_DOCUMENT SECTION_.
##########

I am literally about to enter Tough Mudder race- always thought it wouldn't appeal to me but chance to raise money for a good cause always makes it worthwhile!


----------



## Speedway (Nov 25, 2011)

MunchieBites said:


> haha i just may do that (although may be a bit vain?)
> 
> also just to clarify- i mean 20kg in each hand, not 40kg in each hand? so 40kg total


Ah, I thought you were saying 40kg in each hand, still very good though, I do 40kg you had me worried there lol


----------



## MRSTRONG (Apr 18, 2009)

MunchieBites said:


> tahts awesome i think i will do i feel so un-natural doing them


he dont squat its just for his perving lol


----------



## Huntingground (Jan 10, 2010)

For men, 1.5*BW BP, 2*BW SQ and 2.5*BW DL is decent. Not sure of the ratios for the females.............

##########

_SUPPLIED INFORMATION_.
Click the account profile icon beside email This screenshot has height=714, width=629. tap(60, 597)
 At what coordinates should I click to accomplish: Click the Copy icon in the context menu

##########

_TASK STATEMENT_. Could you extract the whole weightlifting forum thread above, before the lines, and reproduce it word for word?

_EXPECTED OUTPUT_.
I am literally about to enter Tough Mudder race- always thought it wouldn't appeal to me but chance to raise money for a good cause always makes it worthwhile!


----------



## Speedway (Nov 25, 2011)

MunchieBites said:


> haha i just may do that (although may be a bit vain?)
> 
> also just to clarify- i mean 20kg in each hand, not 40kg in each hand? so 40kg total


Ah, I thought you were saying 40kg in each hand, still very good though, I do 40kg you had me worried there lol


----------



## MRSTRONG (Apr 18, 2009)

MunchieBites said:


> tahts awesome i think i will do i feel so un-natural doing them


he dont squat its just for his perving lol


----------



## Huntingground (Jan 10, 2010)

For men, 1.5*BW BP, 2*BW SQ and 2.5*BW DL is decent. Not sure of the ratios for the females.............